■ About this exercise:
Return exactly the lines of the records below, starting at the line that contains "797x382 pixels." and ending at the line that contains "Given: Select the 数据 (Data) sidebar icon", with both of those lines kept.

■ Material for this task:
────────────────

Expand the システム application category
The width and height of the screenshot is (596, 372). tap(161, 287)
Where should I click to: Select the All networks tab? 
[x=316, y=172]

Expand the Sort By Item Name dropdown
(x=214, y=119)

────────────────

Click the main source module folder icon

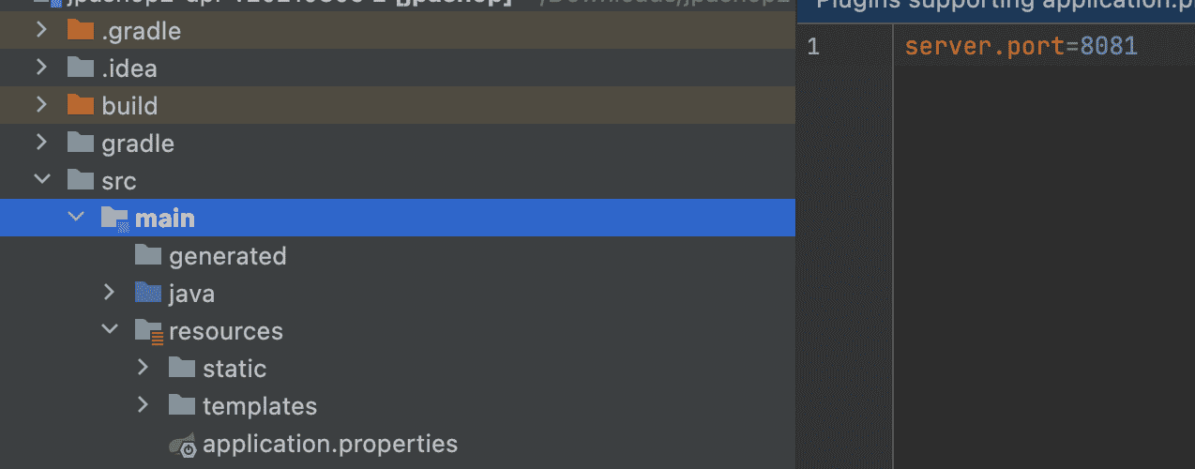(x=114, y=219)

────────────────

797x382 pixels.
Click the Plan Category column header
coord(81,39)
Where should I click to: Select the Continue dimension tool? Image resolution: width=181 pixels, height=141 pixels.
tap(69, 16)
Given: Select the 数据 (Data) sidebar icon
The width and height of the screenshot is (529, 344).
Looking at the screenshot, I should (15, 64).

────────────────

■ Written reply:
797x382 pixels.
Click the Plan Category column header
coord(81,39)
Where should I click to: Select the Continue dimension tool? Image resolution: width=181 pixels, height=141 pixels.
tap(69, 16)
Given: Select the 数据 (Data) sidebar icon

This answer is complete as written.